UIT TE VOEREN OPDRACHTEN =>
1. Welke eigenaar hielp volgens het tekstfragment om de wens voor een week in de leegstaande elektriciteitscentrale werkelijkheid te maken?
2. Som op uit de behoefte van welke organisaties de Week van het Lege Gebouw volgens het tekstfragment voortkomt.
3. Typ het deel van het tekstfragment over dat begint bij "De Week van het Lege Gebouw sluit" en eindigt bij "400 te Amsterdam.".

TEKSTFRAGMENT =>
%%

De Week van het Lege Gebouw sluit per definitie aan op de maatschappelijke problematiek van leegstand. Dit jaar kwam daar nog een grote uitdaging bij: de energietransitie. Wat is er mooier dan die twee uitdagingen aan te gaan in een leegstaande elektriciteitscentrale? Met de hulp van eigenaar Liander werd de wens werkelijkheid. Van 19 t/m 23 mei streken 45 studenten en ruim 20 docenten neer in de voormalige, rijksmonumentale energiecentrale van het Gemeentelijk Energiebedrijf aan de Hoogte Kadijk 400 te Amsterdam.

Studenten aan het werk tijdens editie 2016

Maatschappelijk debat

De Week van het Lege Gebouw (WvhLG), begonnen in 2013, komt voort uit de behoefte van het Atelier Rijksbouwmeester, het Rijksvastgoedbedrijf en de Rijksdienst Cultureel Erfgoed om de leegstandsproblematiek onder de aandacht te brengen. De vorige editie vond plaats in La Cascade, een verlaten kantoor in Sloterdijk, een van de brandhaarden van leegstand. Dit jaar neemt de WvhLG met de voormalige energiecentrale als casus, een hele andere positie in het maatschappelijk debat in.

%%

AANGELEVERDE GEGEVENS =>
%%

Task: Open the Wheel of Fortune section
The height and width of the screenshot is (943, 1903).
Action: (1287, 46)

%%
%%

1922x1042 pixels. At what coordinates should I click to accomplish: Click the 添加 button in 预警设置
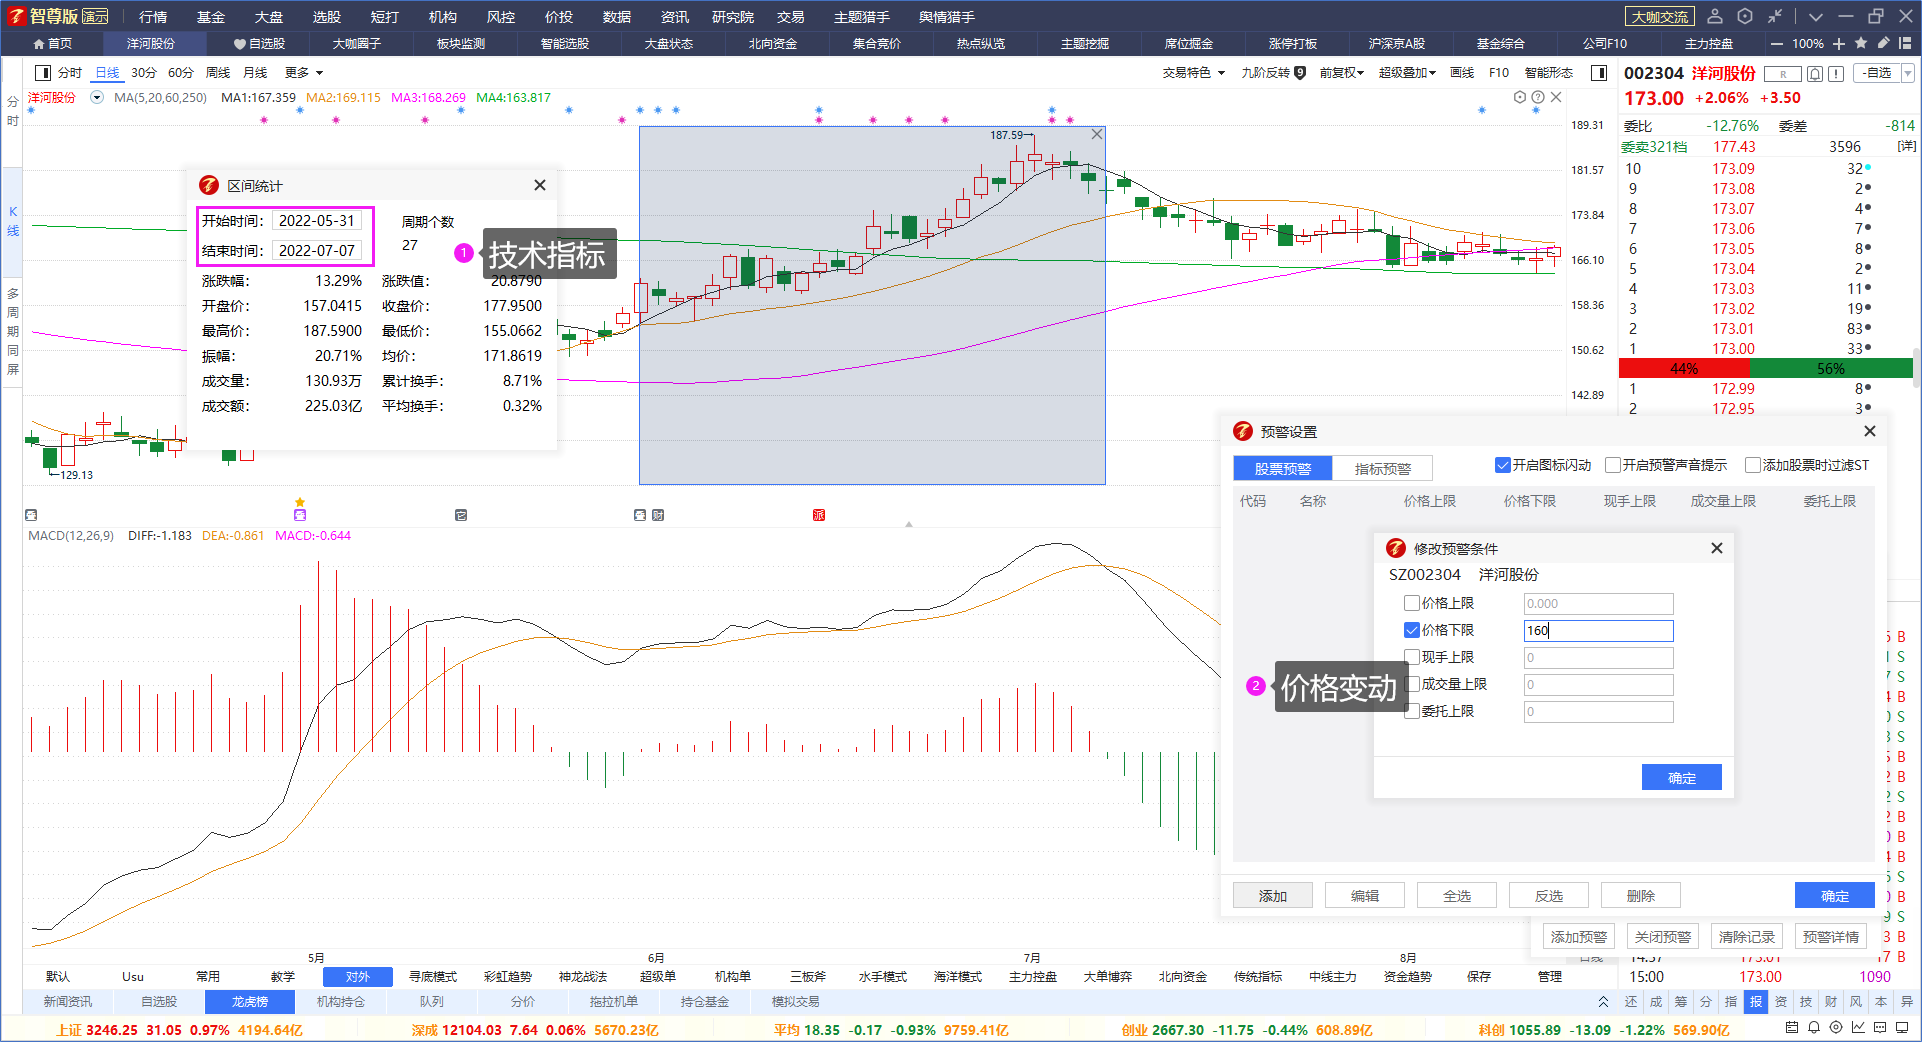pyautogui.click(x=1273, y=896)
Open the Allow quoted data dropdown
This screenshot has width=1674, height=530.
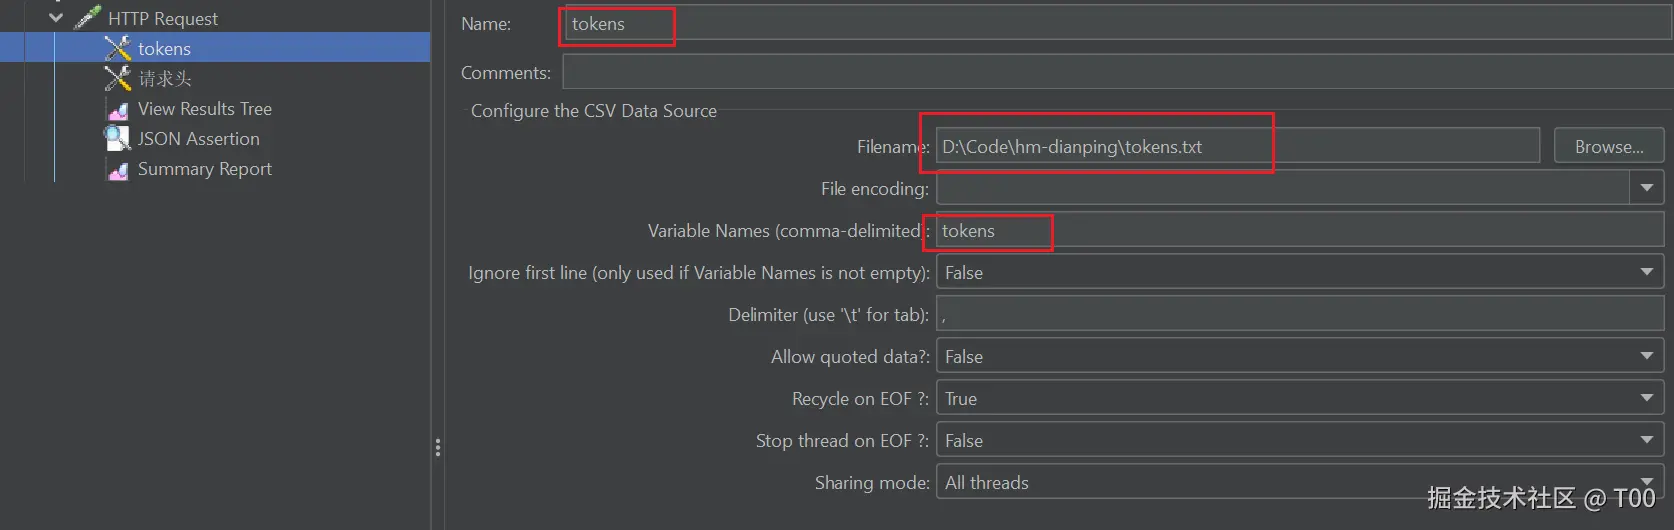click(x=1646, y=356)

%%

LIJST MET OPLOSSINGEN =>
1. Liander

2.
- Atelier Rijksbouwmeester
- Rijksvastgoedbedrijf
- Rijksdienst Cultureel Erfgoed

3.
De Week van het Lege Gebouw sluit per definitie aan op de maatschappelijke problematiek van leegstand. Dit jaar kwam daar nog een grote uitdaging bij: de energietransitie. Wat is er mooier dan die twee uitdagingen aan te gaan in een leegstaande elektriciteitscentrale? Met de hulp van eigenaar Liander werd de wens werkelijkheid. Van 19 t/m 23 mei streken 45 studenten en ruim 20 docenten neer in de voormalige, rijksmonumentale energiecentrale van het Gemeentelijk Energiebedrijf aan de Hoogte Kadijk 400 te Amsterdam.